## Work instructions:
From top to bottom, write out the listing exactly and skip every picture.

## The data:

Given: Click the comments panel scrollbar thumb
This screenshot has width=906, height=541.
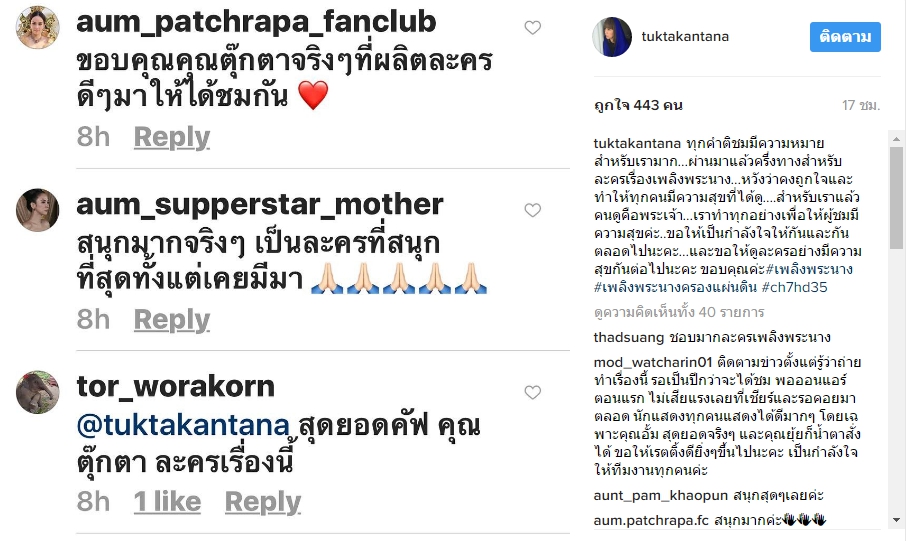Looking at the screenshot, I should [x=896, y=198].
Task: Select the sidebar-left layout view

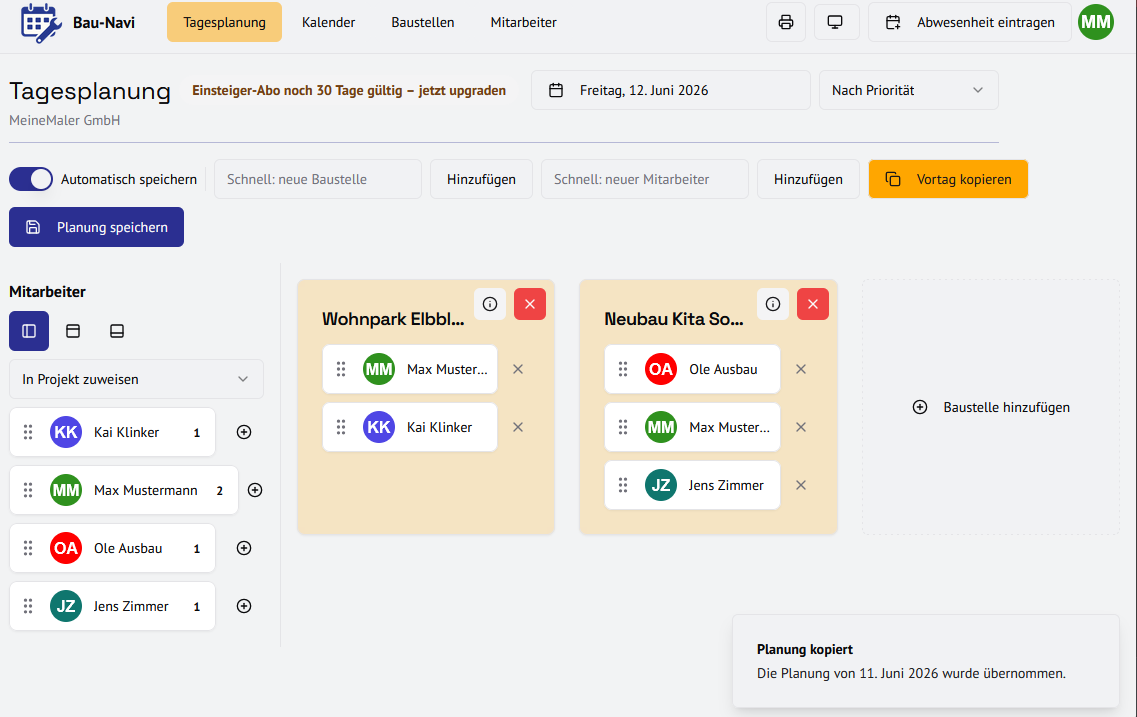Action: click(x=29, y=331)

## Task solution:
Given: Click the comments panel scrollbar thumb
This screenshot has width=906, height=541.
Looking at the screenshot, I should [x=896, y=198].
Task: Select the sidebar-left layout view

Action: click(x=29, y=331)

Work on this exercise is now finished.